Vladimir Poutine explique ensuite que c’est pour cela que la Russie a défini ses lignes rouges et tient à négocier avec les États-Unis pour obtenir, entre autre, la non-extension de l’OTAN plus à l’est, en soulignant que la balle est désormais dans le camp de Washington, et qu’il espère que la situation pourra se débloquer par la négociation. Mais au vu des déclarations récentes des Américains sur leur refus d’accepter les propositions de sécurité de la Russie concernant l’OTAN, je pense que ces négociations n’aboutiront à rien.
Un journaliste de Sky News lui demande alors s’il peut garantir sans conditions que la Russie n’attaquera pas l’Ukraine ou tout autre État souverain, ou si cela dépendra du déroulement des négociations.
Le Président russe rappelle alors que ces exigences de sécurité ont été rendues nécessaires par le déploiement de missiles américains près de la frontière russe, et que ce n’est pas la Russie qui a installé des missiles près des États-Unis.

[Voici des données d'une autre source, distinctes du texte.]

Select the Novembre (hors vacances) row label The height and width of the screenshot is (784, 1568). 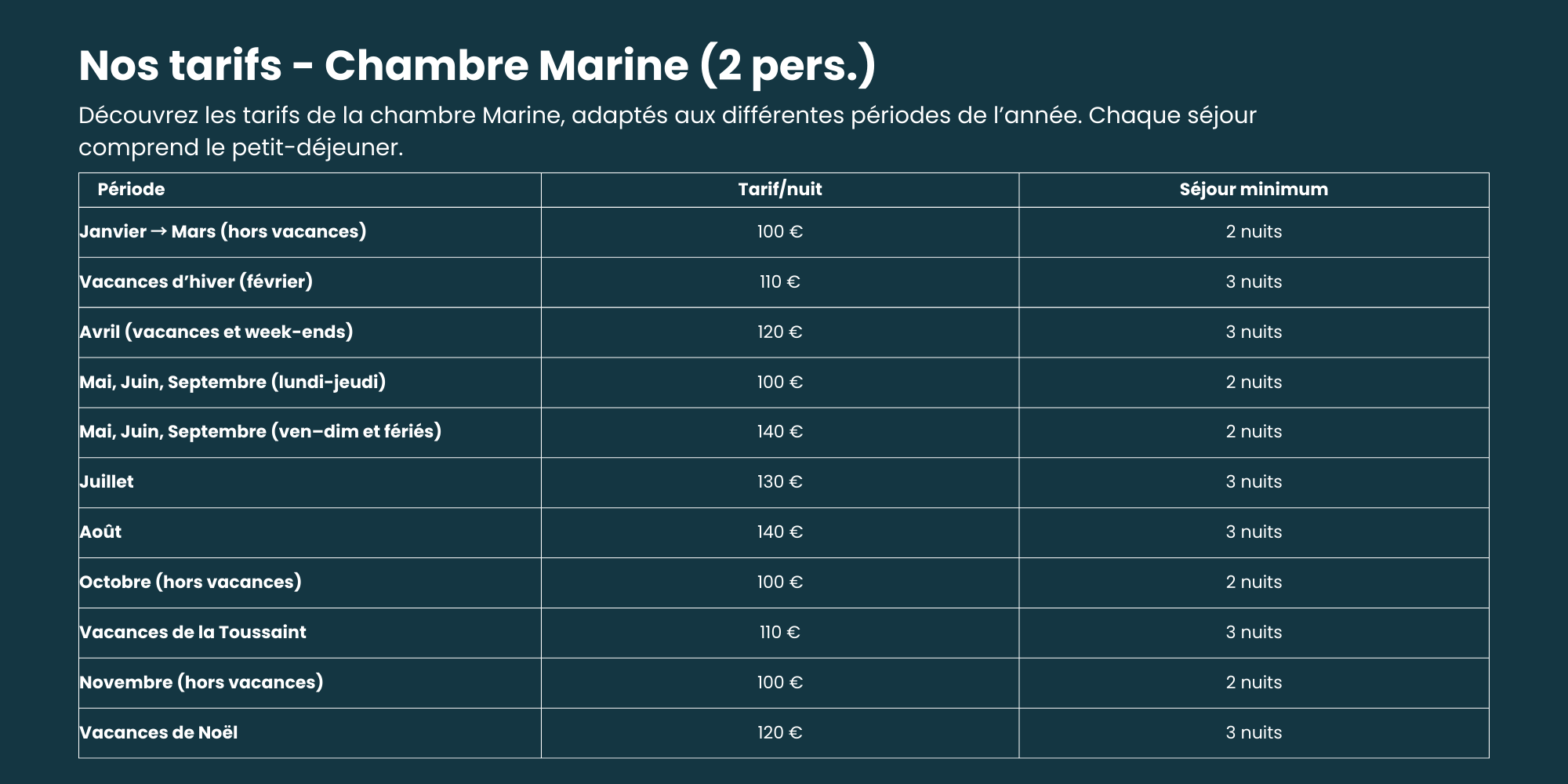click(201, 682)
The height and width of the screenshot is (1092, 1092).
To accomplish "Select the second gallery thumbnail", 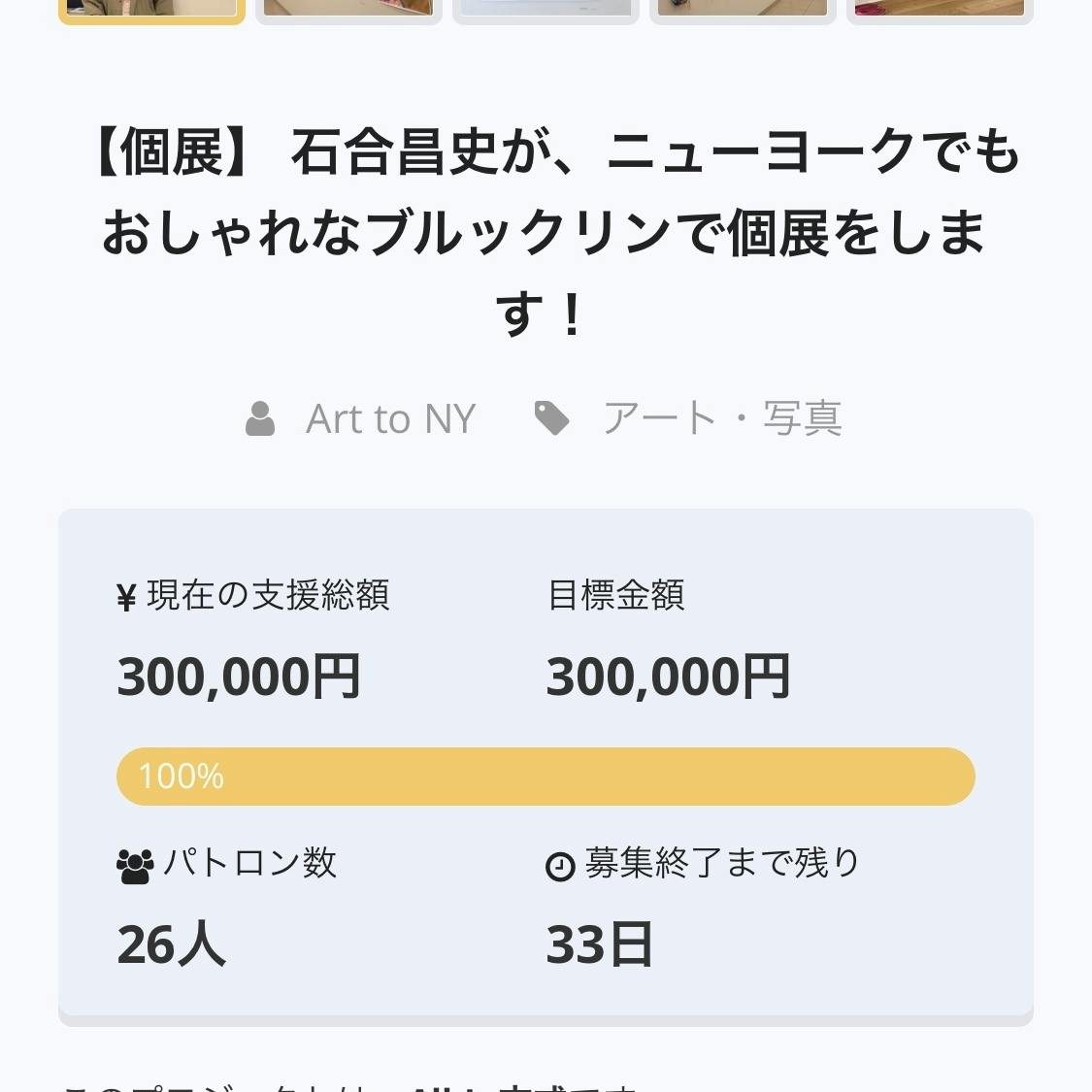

« Nous avons clairement indiqué qu’un nouveau déplacement de l’OTAN vers l’est est inacceptable. Qu’y a-t-il d’incompréhensible ? Mettons-nous des missiles à côté des frontières des États-Unis ? Non. Ce sont les États-Unis avec leurs missiles qui sont venus chez nous, ils sont sur le pas de notre porte. Est-ce une sorte d’exigence superflue de ne pas mettre d’autres systèmes de frappe près de chez nous ? Qu’y a-t-il d’inhabituel à cela ? Que penseraient les Américains si nous décidions de placer nos missiles à la frontière entre le Canada et les États-Unis ou entre le Mexique et les États-Unis ? », a-t-il souligné.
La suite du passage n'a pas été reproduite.